§ **Work request**
Output the data in full. Keep every entry exactly as written.

=== Begin Enclosure ===

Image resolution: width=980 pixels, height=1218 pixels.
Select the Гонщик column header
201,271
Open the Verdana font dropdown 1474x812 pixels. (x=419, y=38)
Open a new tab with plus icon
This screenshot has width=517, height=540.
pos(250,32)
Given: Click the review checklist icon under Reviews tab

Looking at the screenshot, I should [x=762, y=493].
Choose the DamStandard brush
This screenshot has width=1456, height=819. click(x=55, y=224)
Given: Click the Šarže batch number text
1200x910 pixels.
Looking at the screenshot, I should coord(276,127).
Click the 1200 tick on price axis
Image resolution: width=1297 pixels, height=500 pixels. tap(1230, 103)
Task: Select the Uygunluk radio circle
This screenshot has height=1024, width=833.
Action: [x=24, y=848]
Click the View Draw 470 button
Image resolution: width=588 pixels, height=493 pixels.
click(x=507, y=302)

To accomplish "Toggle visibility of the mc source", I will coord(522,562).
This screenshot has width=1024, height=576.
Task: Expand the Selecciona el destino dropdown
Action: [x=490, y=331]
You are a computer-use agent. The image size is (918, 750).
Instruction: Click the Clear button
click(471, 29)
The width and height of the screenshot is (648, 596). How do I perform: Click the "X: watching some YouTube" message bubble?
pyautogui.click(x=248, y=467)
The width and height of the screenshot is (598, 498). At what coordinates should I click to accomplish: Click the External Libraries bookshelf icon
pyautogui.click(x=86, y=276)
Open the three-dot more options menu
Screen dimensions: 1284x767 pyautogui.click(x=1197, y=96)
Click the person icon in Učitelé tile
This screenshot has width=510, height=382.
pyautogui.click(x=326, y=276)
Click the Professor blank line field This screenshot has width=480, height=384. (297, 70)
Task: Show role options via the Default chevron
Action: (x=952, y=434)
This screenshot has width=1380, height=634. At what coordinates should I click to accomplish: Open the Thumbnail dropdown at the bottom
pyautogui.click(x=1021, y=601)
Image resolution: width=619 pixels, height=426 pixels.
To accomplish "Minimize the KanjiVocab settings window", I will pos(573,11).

=== End Enclosure ===

§ **Result of this task**
Image resolution: width=980 pixels, height=1218 pixels.
Select the Гонщик column header
201,271
Open the Verdana font dropdown 1474x812 pixels. (x=419, y=38)
Open a new tab with plus icon
This screenshot has width=517, height=540.
pos(250,32)
Given: Click the review checklist icon under Reviews tab

Looking at the screenshot, I should [x=762, y=493].
Choose the DamStandard brush
This screenshot has width=1456, height=819. click(x=55, y=224)
Given: Click the Šarže batch number text
1200x910 pixels.
Looking at the screenshot, I should coord(276,127).
Click the 1200 tick on price axis
Image resolution: width=1297 pixels, height=500 pixels. tap(1230, 103)
Task: Select the Uygunluk radio circle
This screenshot has height=1024, width=833.
Action: [x=24, y=848]
Click the View Draw 470 button
Image resolution: width=588 pixels, height=493 pixels.
click(x=507, y=302)

To accomplish "Toggle visibility of the mc source", I will coord(522,562).
This screenshot has width=1024, height=576.
Task: Expand the Selecciona el destino dropdown
Action: [x=490, y=331]
You are a computer-use agent. The image size is (918, 750).
Instruction: Click the Clear button
click(471, 29)
The width and height of the screenshot is (648, 596). How do I perform: Click the "X: watching some YouTube" message bubble?
pyautogui.click(x=248, y=467)
The width and height of the screenshot is (598, 498). At what coordinates should I click to accomplish: Click the External Libraries bookshelf icon
pyautogui.click(x=86, y=276)
Open the three-dot more options menu
Screen dimensions: 1284x767 pyautogui.click(x=1197, y=96)
Click the person icon in Učitelé tile
This screenshot has width=510, height=382.
pyautogui.click(x=326, y=276)
Click the Professor blank line field This screenshot has width=480, height=384. (297, 70)
Task: Show role options via the Default chevron
Action: (x=952, y=434)
This screenshot has width=1380, height=634. At what coordinates should I click to accomplish: Open the Thumbnail dropdown at the bottom
pyautogui.click(x=1021, y=601)
Image resolution: width=619 pixels, height=426 pixels.
To accomplish "Minimize the KanjiVocab settings window", I will pos(573,11).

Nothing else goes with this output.